What the task asks: Among the lines below, copy exactly those from the one with "Click the West US location box" through the one with "Task: Select column E header", counting both ends.

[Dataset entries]
=== Begin Enclosure ===
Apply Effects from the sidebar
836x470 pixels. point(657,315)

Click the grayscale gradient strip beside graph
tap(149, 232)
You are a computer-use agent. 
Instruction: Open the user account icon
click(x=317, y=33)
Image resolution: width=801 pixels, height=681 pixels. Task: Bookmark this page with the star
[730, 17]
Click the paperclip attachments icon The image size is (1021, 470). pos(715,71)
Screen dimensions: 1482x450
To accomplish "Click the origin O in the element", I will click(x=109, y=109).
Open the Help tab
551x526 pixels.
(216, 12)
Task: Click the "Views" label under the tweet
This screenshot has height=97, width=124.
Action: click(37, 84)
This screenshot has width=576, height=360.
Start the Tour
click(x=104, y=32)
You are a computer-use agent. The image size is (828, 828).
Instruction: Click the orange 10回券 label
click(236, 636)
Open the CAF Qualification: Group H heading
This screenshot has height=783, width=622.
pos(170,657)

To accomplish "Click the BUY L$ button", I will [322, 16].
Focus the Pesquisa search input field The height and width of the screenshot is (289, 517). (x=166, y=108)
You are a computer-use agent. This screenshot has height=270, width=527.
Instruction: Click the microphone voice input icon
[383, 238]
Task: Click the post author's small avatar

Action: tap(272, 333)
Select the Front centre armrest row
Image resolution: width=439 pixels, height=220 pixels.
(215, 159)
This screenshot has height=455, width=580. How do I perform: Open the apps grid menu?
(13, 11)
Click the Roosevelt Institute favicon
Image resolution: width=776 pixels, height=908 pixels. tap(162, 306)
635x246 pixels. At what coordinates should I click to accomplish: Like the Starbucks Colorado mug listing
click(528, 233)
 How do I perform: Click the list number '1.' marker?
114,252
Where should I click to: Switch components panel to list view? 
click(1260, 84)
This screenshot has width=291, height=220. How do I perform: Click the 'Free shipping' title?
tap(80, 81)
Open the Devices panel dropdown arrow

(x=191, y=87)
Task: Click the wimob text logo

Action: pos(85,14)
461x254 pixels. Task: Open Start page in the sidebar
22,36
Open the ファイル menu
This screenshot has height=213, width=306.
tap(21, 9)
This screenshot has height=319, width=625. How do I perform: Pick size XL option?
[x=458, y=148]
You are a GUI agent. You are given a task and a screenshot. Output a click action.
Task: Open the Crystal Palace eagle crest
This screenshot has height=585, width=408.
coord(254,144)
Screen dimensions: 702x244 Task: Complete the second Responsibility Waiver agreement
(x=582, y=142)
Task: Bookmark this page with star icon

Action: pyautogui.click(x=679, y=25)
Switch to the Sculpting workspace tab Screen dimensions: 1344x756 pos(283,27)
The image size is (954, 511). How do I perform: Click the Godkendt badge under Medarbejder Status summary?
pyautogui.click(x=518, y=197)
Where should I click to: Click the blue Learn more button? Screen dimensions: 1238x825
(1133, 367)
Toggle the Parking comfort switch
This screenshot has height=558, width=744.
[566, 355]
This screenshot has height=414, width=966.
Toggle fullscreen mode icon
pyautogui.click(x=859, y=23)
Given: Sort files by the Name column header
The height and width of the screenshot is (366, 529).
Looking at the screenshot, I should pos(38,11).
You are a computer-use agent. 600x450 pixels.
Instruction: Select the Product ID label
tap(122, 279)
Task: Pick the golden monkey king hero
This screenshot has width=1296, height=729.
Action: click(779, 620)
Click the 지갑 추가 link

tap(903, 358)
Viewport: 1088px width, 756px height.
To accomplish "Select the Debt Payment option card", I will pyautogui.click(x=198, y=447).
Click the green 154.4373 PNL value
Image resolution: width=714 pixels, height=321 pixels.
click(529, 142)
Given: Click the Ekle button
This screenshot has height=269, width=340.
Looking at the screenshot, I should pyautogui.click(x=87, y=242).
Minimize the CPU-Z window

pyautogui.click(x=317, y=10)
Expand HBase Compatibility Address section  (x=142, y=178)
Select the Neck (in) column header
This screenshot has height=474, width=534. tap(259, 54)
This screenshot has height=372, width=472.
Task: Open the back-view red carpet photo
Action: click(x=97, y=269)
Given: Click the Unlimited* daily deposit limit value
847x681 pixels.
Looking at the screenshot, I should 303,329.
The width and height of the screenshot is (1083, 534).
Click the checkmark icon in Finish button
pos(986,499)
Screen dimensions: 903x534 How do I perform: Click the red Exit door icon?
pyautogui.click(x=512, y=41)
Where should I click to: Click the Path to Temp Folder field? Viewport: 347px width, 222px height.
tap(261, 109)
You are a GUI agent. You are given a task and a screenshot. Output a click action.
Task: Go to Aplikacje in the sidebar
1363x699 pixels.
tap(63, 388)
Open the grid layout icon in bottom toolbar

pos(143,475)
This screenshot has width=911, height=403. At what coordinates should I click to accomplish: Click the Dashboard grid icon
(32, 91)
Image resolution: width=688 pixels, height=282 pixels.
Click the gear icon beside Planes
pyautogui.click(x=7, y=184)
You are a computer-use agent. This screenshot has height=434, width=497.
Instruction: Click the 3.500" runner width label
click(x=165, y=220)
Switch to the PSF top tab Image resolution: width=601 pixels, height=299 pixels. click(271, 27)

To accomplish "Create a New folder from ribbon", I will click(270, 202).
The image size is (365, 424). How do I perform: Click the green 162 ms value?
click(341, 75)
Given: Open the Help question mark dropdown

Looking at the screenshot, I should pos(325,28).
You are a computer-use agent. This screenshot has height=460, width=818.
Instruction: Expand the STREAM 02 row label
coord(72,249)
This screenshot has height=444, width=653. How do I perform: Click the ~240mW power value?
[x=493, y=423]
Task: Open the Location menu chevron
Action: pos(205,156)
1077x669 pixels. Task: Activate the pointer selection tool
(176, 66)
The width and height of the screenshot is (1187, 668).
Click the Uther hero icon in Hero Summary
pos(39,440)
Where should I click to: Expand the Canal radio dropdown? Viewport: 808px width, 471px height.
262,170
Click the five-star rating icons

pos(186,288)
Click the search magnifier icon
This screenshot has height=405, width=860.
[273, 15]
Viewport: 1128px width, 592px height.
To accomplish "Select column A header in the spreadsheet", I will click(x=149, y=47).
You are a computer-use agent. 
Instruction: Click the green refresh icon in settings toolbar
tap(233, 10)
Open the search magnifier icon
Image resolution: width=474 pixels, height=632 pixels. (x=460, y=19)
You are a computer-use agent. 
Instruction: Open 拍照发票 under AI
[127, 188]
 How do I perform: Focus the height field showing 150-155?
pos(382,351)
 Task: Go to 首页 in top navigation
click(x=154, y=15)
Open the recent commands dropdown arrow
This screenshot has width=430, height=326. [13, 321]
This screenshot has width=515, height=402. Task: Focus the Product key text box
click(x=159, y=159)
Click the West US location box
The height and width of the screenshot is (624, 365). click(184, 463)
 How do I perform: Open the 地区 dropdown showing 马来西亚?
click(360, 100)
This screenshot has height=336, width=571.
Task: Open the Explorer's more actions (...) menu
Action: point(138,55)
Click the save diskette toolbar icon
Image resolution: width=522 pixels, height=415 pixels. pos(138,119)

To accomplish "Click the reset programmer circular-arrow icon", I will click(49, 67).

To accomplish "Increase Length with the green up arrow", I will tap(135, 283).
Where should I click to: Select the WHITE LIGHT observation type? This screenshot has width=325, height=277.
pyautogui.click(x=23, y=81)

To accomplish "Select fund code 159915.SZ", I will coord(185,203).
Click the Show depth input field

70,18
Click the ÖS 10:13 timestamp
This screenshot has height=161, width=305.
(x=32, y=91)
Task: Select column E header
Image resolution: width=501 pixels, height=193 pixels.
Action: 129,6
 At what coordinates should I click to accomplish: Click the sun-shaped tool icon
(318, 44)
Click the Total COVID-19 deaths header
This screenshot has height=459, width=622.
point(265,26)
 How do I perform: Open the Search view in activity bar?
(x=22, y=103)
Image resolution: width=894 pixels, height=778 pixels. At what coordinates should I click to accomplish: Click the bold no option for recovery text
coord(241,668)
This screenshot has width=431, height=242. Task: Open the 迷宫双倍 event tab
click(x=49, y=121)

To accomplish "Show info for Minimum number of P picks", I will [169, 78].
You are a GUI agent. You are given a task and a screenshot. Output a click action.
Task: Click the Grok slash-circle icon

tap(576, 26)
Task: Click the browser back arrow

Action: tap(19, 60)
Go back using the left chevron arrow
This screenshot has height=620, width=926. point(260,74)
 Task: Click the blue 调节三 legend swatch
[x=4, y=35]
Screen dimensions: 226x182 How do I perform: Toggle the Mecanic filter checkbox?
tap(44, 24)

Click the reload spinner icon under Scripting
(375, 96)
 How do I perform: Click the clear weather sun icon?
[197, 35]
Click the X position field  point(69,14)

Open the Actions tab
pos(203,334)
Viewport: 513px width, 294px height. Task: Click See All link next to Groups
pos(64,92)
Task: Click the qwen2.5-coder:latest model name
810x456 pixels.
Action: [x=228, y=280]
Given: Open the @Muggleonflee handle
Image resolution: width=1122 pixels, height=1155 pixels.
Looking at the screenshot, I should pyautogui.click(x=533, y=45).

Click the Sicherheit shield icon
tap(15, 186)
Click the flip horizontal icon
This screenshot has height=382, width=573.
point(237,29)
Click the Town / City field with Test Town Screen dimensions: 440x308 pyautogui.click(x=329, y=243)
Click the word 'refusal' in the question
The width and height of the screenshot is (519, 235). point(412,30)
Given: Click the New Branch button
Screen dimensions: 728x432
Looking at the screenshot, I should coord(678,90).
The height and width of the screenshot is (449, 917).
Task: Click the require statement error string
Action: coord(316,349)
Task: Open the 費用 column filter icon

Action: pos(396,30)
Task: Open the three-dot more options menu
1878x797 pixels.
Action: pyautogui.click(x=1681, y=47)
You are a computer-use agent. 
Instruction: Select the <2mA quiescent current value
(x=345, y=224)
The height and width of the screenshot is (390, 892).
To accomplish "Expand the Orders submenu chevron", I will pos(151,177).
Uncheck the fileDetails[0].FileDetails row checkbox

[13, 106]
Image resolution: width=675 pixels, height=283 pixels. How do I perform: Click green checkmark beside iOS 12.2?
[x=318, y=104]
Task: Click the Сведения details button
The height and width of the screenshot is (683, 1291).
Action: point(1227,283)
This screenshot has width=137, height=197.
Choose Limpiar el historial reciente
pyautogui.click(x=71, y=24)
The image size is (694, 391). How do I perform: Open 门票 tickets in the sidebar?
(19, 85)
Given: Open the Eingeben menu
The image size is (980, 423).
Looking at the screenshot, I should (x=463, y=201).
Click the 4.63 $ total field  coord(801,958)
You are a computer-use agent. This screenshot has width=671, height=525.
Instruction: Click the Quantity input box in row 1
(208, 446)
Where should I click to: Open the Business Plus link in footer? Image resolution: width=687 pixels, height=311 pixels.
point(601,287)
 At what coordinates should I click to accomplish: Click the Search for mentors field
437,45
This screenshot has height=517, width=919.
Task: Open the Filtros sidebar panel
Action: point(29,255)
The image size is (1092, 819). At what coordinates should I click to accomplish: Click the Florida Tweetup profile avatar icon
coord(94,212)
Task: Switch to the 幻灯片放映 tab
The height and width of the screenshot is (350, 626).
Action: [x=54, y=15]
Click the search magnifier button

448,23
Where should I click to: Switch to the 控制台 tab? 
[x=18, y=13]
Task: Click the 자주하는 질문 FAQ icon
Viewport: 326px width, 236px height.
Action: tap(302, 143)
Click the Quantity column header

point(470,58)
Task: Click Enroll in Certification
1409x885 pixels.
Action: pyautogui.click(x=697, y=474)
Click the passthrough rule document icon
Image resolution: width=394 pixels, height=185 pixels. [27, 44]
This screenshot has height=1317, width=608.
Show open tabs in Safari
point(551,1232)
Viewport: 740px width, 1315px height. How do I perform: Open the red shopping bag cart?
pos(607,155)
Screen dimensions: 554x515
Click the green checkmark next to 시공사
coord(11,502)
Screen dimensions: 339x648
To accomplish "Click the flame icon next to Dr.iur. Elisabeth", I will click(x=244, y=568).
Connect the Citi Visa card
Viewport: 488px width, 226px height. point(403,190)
=== End Enclosure ===
Exercise result:
Click the West US location box
The height and width of the screenshot is (624, 365). click(184, 463)
 How do I perform: Open the 地区 dropdown showing 马来西亚?
click(360, 100)
This screenshot has height=336, width=571.
Task: Open the Explorer's more actions (...) menu
Action: point(138,55)
Click the save diskette toolbar icon
Image resolution: width=522 pixels, height=415 pixels. pos(138,119)

To accomplish "Click the reset programmer circular-arrow icon", I will click(49, 67).

To accomplish "Increase Length with the green up arrow", I will tap(135, 283).
Where should I click to: Select the WHITE LIGHT observation type? This screenshot has width=325, height=277.
pyautogui.click(x=23, y=81)

To accomplish "Select fund code 159915.SZ", I will coord(185,203).
Click the Show depth input field

70,18
Click the ÖS 10:13 timestamp
This screenshot has height=161, width=305.
(x=32, y=91)
Task: Select column E header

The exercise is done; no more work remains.